During my commute to UNC that Saturday morning, I admit I was nervous. I thought about the rigor of the program and the types of people I would meet.

During breakfast, all of us introduced ourselves. We found common ground; we were all determined to pursue careers in broadcasting and journalism. Most students also held leadership positions in their classes and extracurricular organizations.

Our first activity of the day was broadcasting, which meant we had to speak in front of the camera! Sure everyone was nervous, however, everyone spoke well and communicated with their on-air co-host. Along with the cameos, we were given on-hand experience with the cameras and the video switchers in the production room. We were in the home studio of Carolina Weekly, the student run broadcasting program.

From there, we were given the opportunity to ask a panel of college students about preparing for college and the college experience itself. The students were very open to questions and the students felt more comfortable about preparation for college.

Our next activity was a lecture on print journalism. We touched the basics: writing leads, organizing paragraphs in an article and dissecting the information into a precise article. One of the journalism students roleplayed Mississippi assembly member, Bennie. G. Thompson, talking about the recent ratification of the 13th amendment by the state assembly.

Public Relations was our next lecture. We learned the basics of advertising and marketing. We came up with interesting and distinct advertisements for a theoretical target market.

Finally our last lecture was photoshopping, we used 27-inch iMac computers and used a variety of applications including Adobe Photoshop. We thoroughly went in to the basics of the program and photoshopped a photo of the Brooklyn Bridge. I shared something with half of the participants, I had no experience with photoshopping. It took several trials and the help from the photoshop instructor

The prime time came during the last event. We were catered dinner and were lectured by Tisha Powell, ABC-11 Eyewitness News anchor. We learned that journalism is a complex affair, as Powell told us of her past experiences on-air. As a journalist, Powell, has found herself in the middle of the story she covers. When Hurricane Katrina struck close to her home in New Orleans, several years ago, she helped bring supplies to desperate victims. I asked her, what is the most difficult thing

She taught, best of all, that time management and control in front of the camera are the basic skills needed as a journalist. The UNC School of Journalism and Mass Communications is offering a variety of summer programs for aspiring journalists. The Carolina Journalism institute offers a 5-day program for enhancing students with the knowledge of scholastic publications and broadcasts.

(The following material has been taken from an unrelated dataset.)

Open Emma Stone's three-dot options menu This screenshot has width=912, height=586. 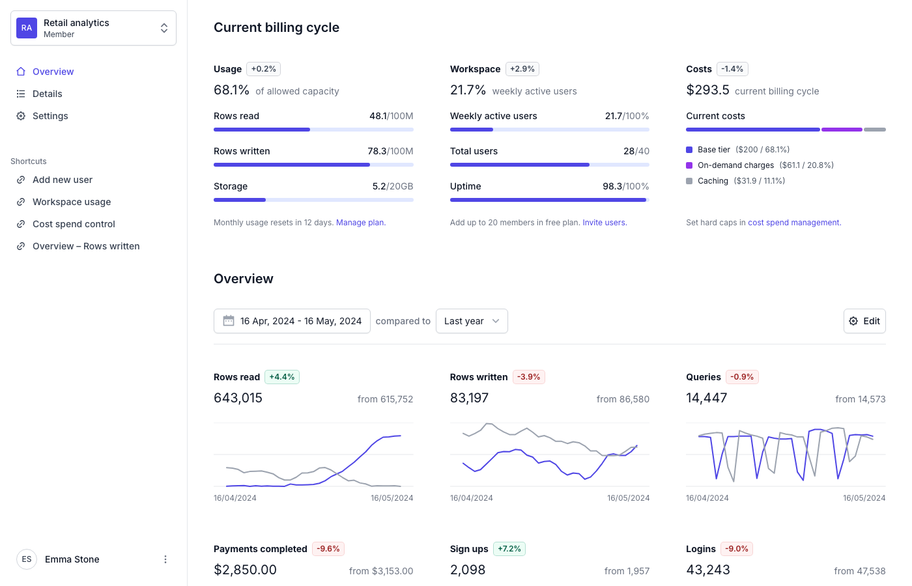pos(165,559)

Most of the us were rising seniors, and the college application process is imminent. The questionnaires at the panel stressed us to challenge ourselves by taking as many honors and AP classes as possible. They additionally stressed the importance of writing a great applicant essay; the essay they explained is the perfect opportunity to connect with the admissions officers.

What I found intriguing was the choice of majors with the student-counselors. I told one counselor of my top choices for majors: political science and economics. Interestingly enough, she told me that most journalism students double major or minor in business and economics at the Kenan Flagler business school. This is especially important for advertising; this involved plenty of entrepreneurial energy.

As I reflect back, I am pleased at the effort these students are taking to make this opportunity come true. happen. I want to emphasize again, this program was run and support by journalism students. These people serve as the model for high schoolers pursuing a career in journalism. Without diversity, there is no excellence, that is their {CABJmotto.